Das mit dem Abarbeiten meine ich genau so, wie ich es geschrieben habe – und es beginnt bereits mit der Ouvertüre. In einer stöhn- und atemreichen Choreografie pumpt sich ein junger blonder Mann, ein Junge, mit entblößter Brust durch eine Routine anstrengender Kraftübungen. Die Arbeit, die sein Körper an sich selbst, zu seiner eigenen Verbesserung leistet, ist eine Wiederholung von Gesten, die tagtäglich von unzähligen Körpern in Fitnessstudios, Parks und Privatwohnungen ausgeführt werden. Das Bild, das dieser Tänzer zitiert, ist eines, das schon lange nicht mehr ausschließlich der Domäne normativer Männlichkeit zugerechnet werden kann.

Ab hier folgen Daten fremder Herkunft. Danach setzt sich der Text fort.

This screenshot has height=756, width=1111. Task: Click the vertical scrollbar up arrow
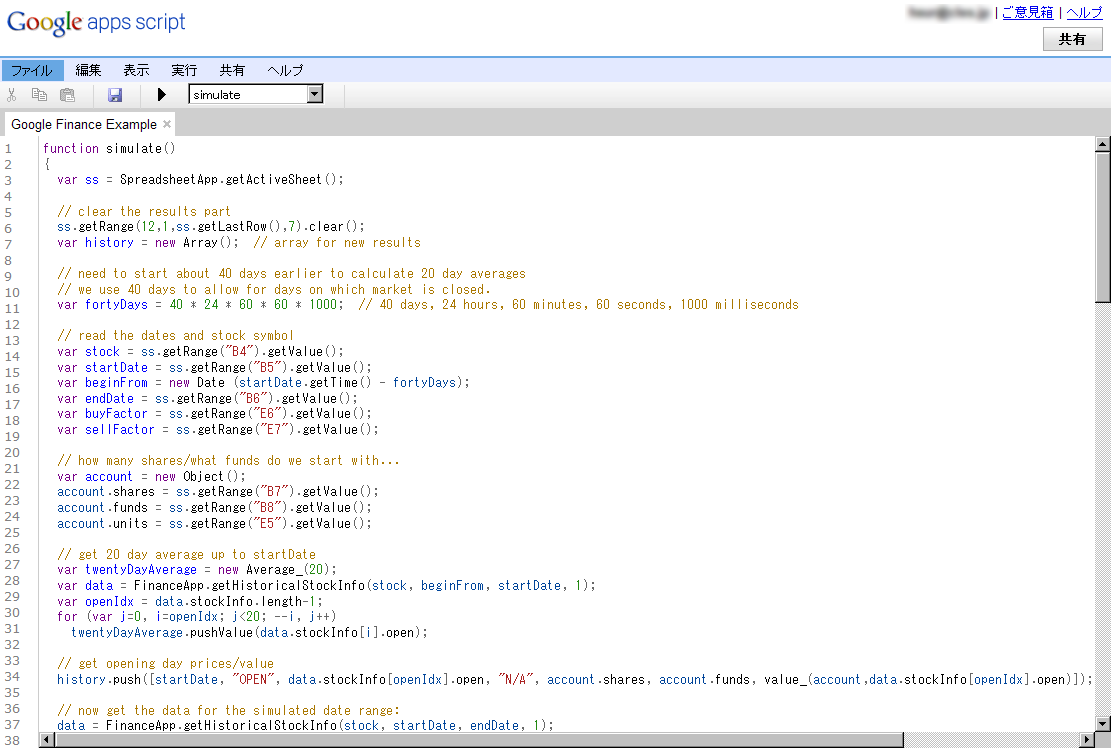click(x=1103, y=145)
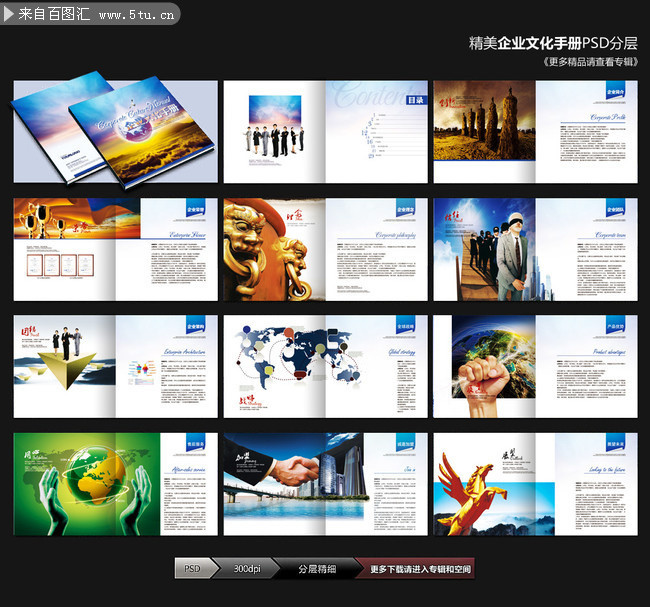The height and width of the screenshot is (607, 650).
Task: Select the golden lion door-knocker spread
Action: (325, 250)
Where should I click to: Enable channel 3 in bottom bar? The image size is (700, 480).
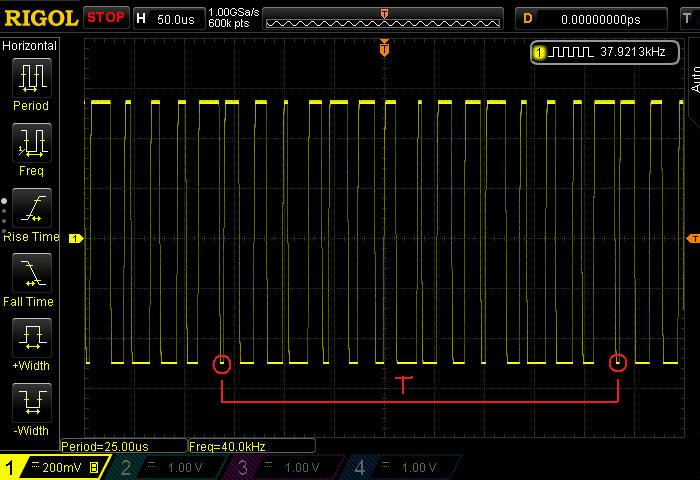coord(286,467)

Ganz im Geist der Zeit vollführt der blonde Junge das Feilen seiner Formen und Konturen nicht etwa im Verborgenen, sondern im Licht der Scheinwerfer. Seht her, wie eifrig ich in die visuelle Ökonomie der Schönheit investiere! scheint es aus seinem muskulösen Körper zu sprechen. Sein Gesicht ist dabei kaum zu sehen – versunken vielleicht in das Zählen der Sit Ups oder Liegestütze. „Are you ready?“ fragt schließlich die Stimme der Choreografin aus dem Off und los geht die lange Reise durch das Bilderbuch der Beautiful Boys: Zu Vogelgezwitscher und Débussys gleichnamigen Präludium erwacht am Nachmittag ein junger Faun. Stampf-Techno, Nebelmaschine und OBI-Werbung begleiten den Auftritt des Handwerkerlehrlings als Sexbombe. Auf einem unsichtbaren Laufsteg posiert mit dümmlich offen stehendem Mund das Male Model.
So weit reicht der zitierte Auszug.